(PROBLEM STATEMENT) Take the line that contains "Instruction: Click Pricing" and each one after it through the last line below, and retype them exactly. Leave out the pictures.

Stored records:
----------------------------------------
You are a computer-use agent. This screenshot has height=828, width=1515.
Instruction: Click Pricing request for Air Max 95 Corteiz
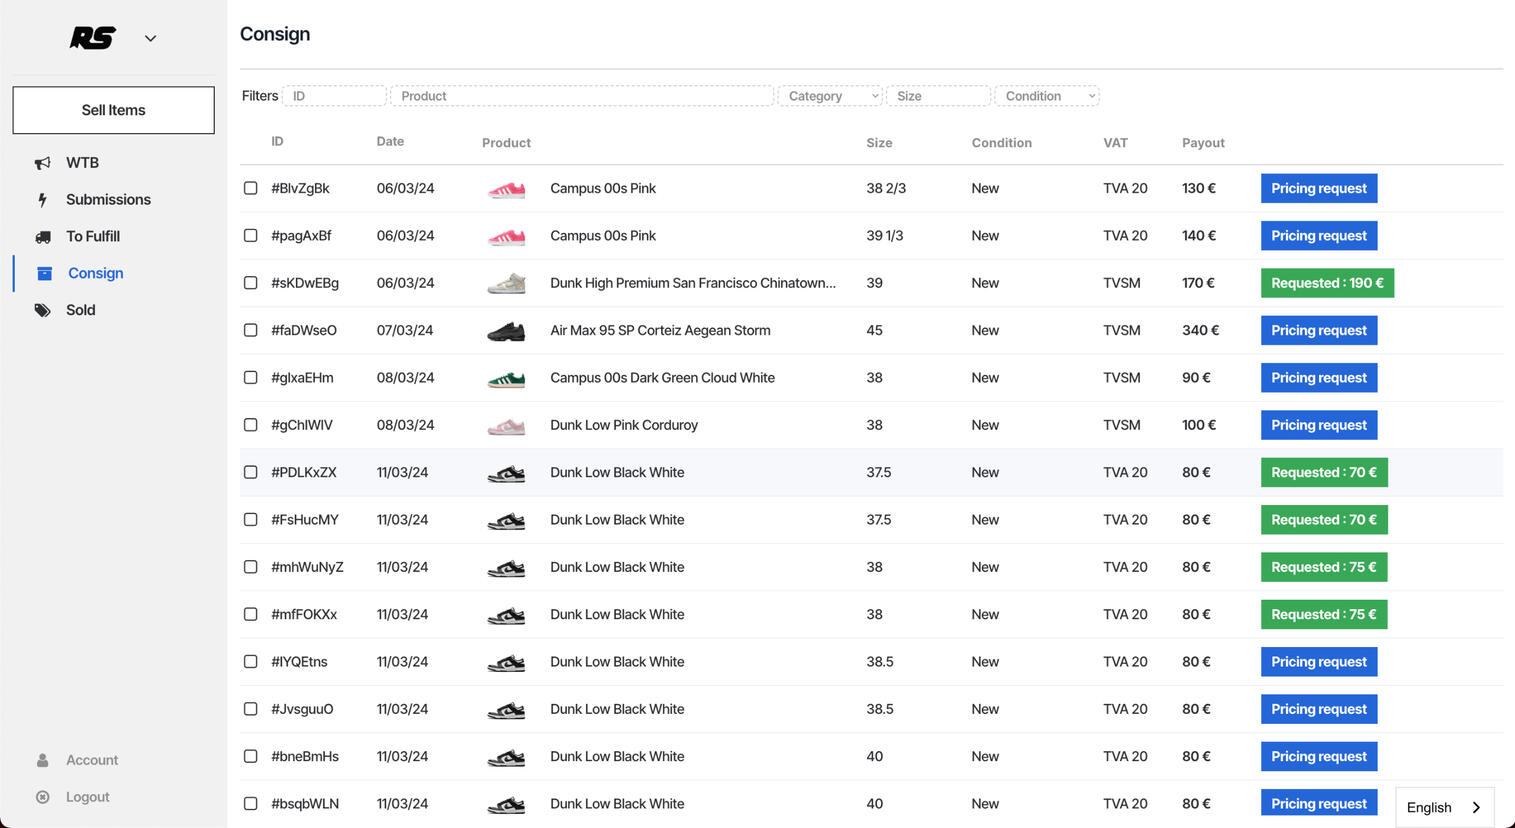1318,330
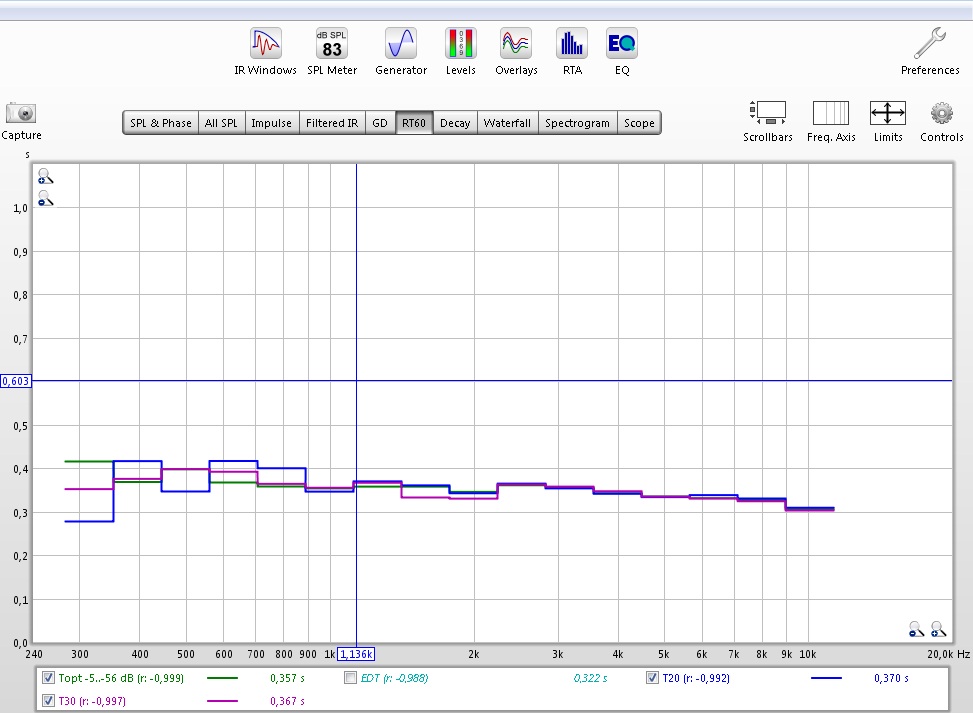Hide the T20 trace via checkbox
The width and height of the screenshot is (973, 713).
point(653,678)
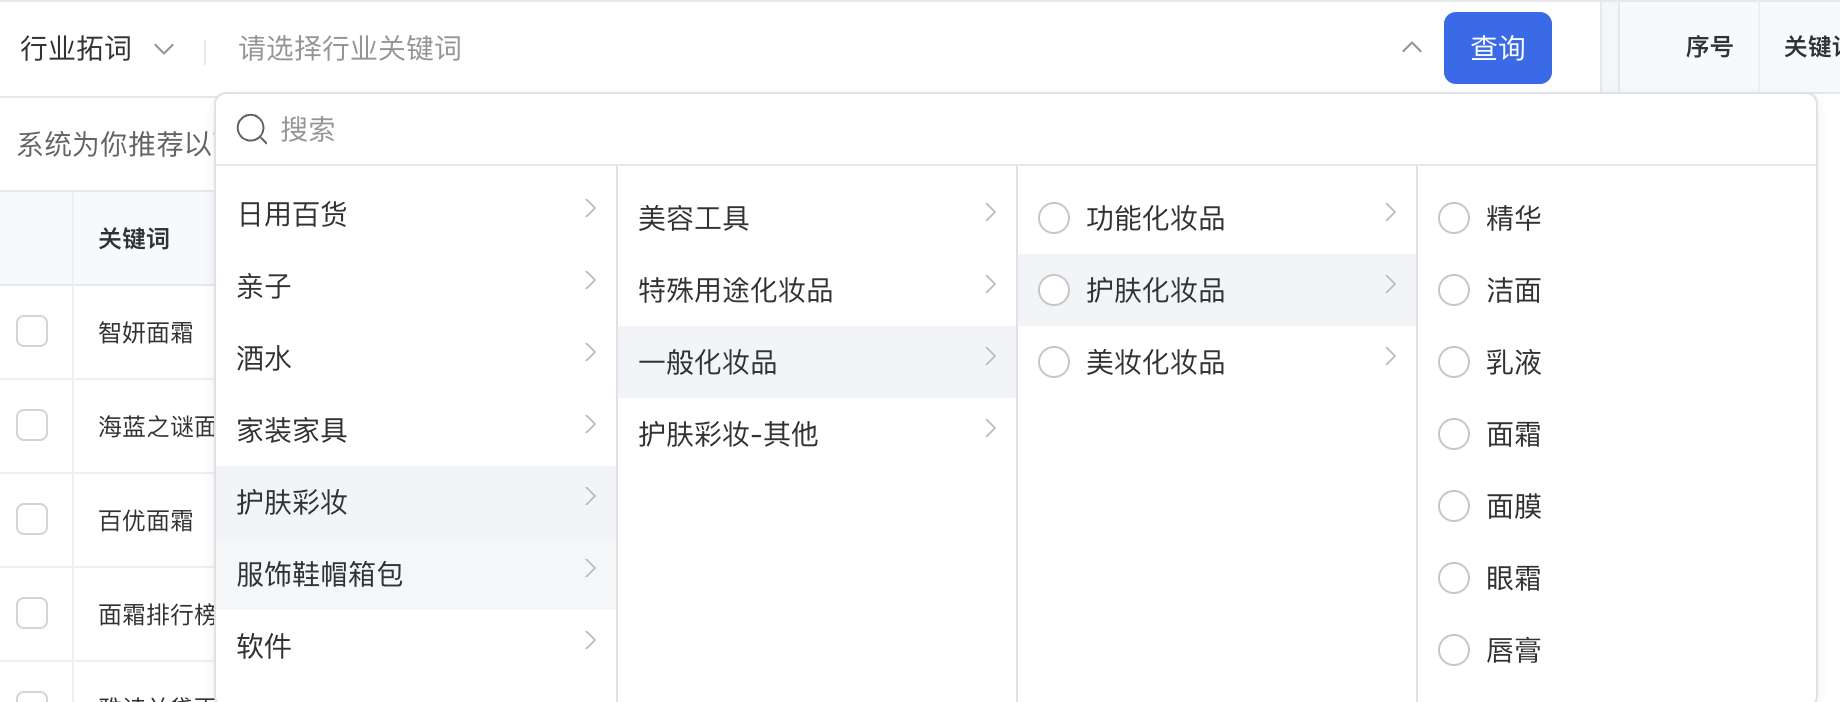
----------------------------------------
(RESULT)
Instruction: Click Pricing request for Air Max 95 Corteiz
1318,330
Hide the T20 trace via checkbox
The width and height of the screenshot is (973, 713).
point(653,678)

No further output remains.